A livello relazionale la ricerca patologica del limite potrebbe esprimersi ad esempio attraverso alcuni tipi di condotte aggressive che pungolano il mondo esterno affinché questo ponga quell’agognato limite all’adolescente. Pensiamo ad esempio alle condotte aggressive comparse nella cronaca nazionale verso la fine dello scorso anno scolastico (mi riferisco naturalmente solo a quegli eventi che hanno coinvolto direttamente alunni e docenti, non a quelli nei quali erano direttamente coinvolti anche i genitori e che richiederebbero un altro e più ampio tipo di riflessione). Adolescenti che “sfidando” professori inermi seduti alla cattedra, con il complice sostegno della classe che riprende il tutto con lo smartphone, sembrano in realtà aspettare solo che un adulto li riporti in una rassicurante dimensione in cui può essere definito in modo chiaro chi è l’adulto, chi non lo è, e quali sono le regole. Ma il mancato incontro con le regole li lascia soli in balia di se stessi e di quel marasma emozionale ed evolutivo che non sanno ancora comprendere e gestire.

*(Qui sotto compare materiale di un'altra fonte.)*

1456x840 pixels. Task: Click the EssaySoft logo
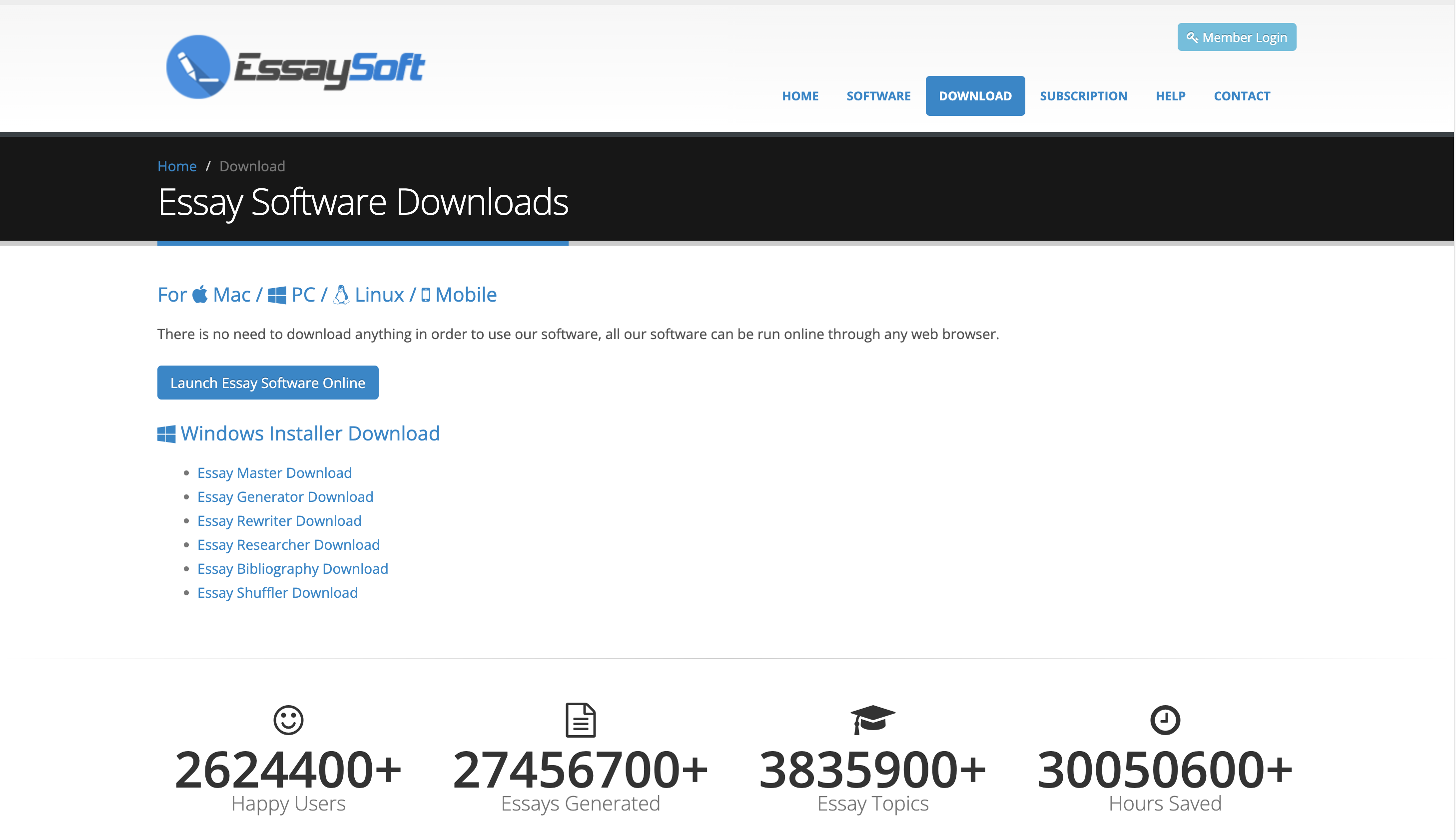pos(295,67)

La ricerca del limite infine spesso si manifesta attraverso comportamenti a rischio, comportamenti autolesivi, o trasgressioni di vario grado. Tutto ciò può tradursi in condotte pericolose, a volte ad altro rischio per la salute fisica e psichica dell’adolescente. In questi agiti normalmente non entra in gioco il pensiero (ed è per questo che li chiamiamo “agiti”) in quanto ciò che conta è la “scarica” di qualcosa che non riesce ad essere pensato, che non può accedere al pensiero, di cui si percepisce solo vagamente ma minacciosamente l’aspetto disturbante, e che deve essere subito scaricato in qualche modo.

In sostanza possiamo dire che quando incontriamo un adolescente ci troviamo spesso a dover fare i conti con il limite, perché è l’adolescente stesso che si sta cimentando con esso. E noi adulti dovremmo essere sufficientemente maturi da poterglielo offrire: con le regole, con l’esempio, con il supporto, o con il metodo che di volta in volta si rende più adatto ad ogni diversa situazione e ad ogni diverso adolescente. E glielo dobbiamo offrire non perché siamo adulti controllanti, liberticidi, o despoti in famiglia, ma in quanto siamo adulti, e come tali dovremmo essere in grado di spiegare che “potere tutto”, senza limiti, non è la panacea a tutti i mali: potere tutto è soltanto l’altra faccia del non potere niente. E non possiamo lasciarlo da solo a gestire questi suoi aspetti più fragili e impotenti, aspetti che di volta in volta si nasconderanno dietro maschere di arroganza, di ipersessualità, di condotte a rischio o altro. Dobbiamo offrirgli guida, pensiero, contenimento, limiti.